Title :
Reducing service failures by failure and workload aware load balancing in SaaS clouds
Author :
Roy, Anirban ; Ganesan, Rajeshwari ; Dash, Denver ; Sarkar, Santonu
Author_Institution :
Infosys Labs. Electron. City, Bangalore, India
Abstract :
SLA violations are typically viewed as service failures. If service fails once, it will fail again unless remedial action is taken. In a virtualized environment, a common remedial action is to restart or reboot a virtual machine (VM).

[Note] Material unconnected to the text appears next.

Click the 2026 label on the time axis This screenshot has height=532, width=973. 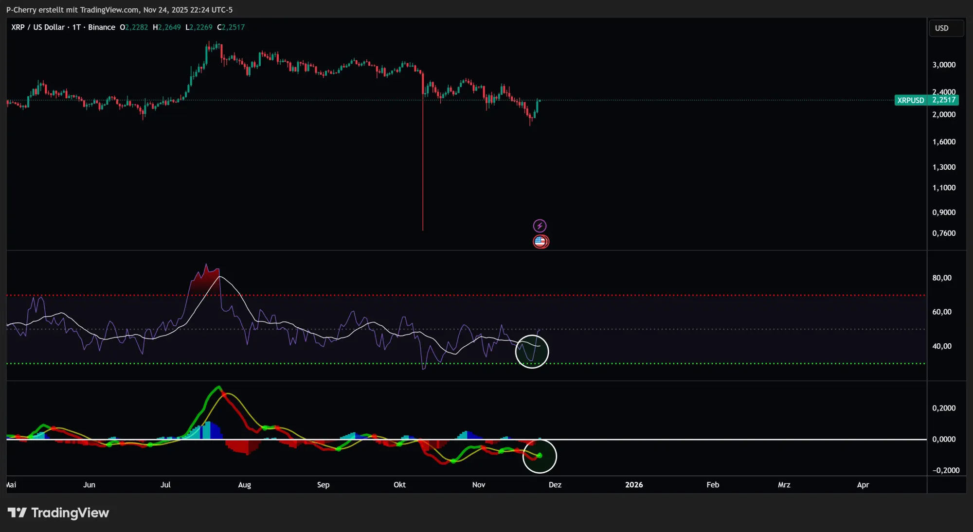point(634,485)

In this paper we present, a VM live-migration policy that is aware of SLA threshold violations of workload response time, physical machine (PM) and VM utilization as well as availability violations at the PM and VM. In the migration policy we take into account PM failures and VM (software) failures as well as workload features such as burstiness (coefficient of variation or CoV >1) which calls for caution during the selection of target PM when migrating these workloads. The proposed policy also considers migration of a VM when the utilization of the physical machine hosting the VM approaches its utilization threshold. We propose an algorithm that detects proactive triggers for remedial action, selects a VM (for migration) and also suggests a possible target PM. We show the efficacy of our proposed approach by plotting the decrease in the number of SLA violations in a system using our approach over existing approaches that do not trigger migration in response to non-availability related SLA violations, via discrete event simulation of a relevant case study.
Keywords :
cloud computing; discrete event simulation; resource allocation; software fault tolerance; virtual machines; virtualisation; PM failures; PM utilization; SLA threshold violations; SaaS clouds; VM failures; VM live migration policy; availability violations; discrete event simulation; failure aware load balancing; physical machine utilization; proactive trigger detection; remedial action; service failure reduction; software failures; virtual machine; virtualized environment; workload aware load balancing; workload response time; Availability; Degradation; Preventive maintenance; Random variables; Software as a service; Time factors; VM migration; cloud data center; coefficient of variation; discrete event simulation; failure model; software aging;
Conference_Titel :
Dependable Systems and Networks Workshop (DSN-W), 2013 43rd Annual IEEE/IFIP Conference on
Conference_Location :
Budapest
DOI :
10.1109/DSNW.2013.6615511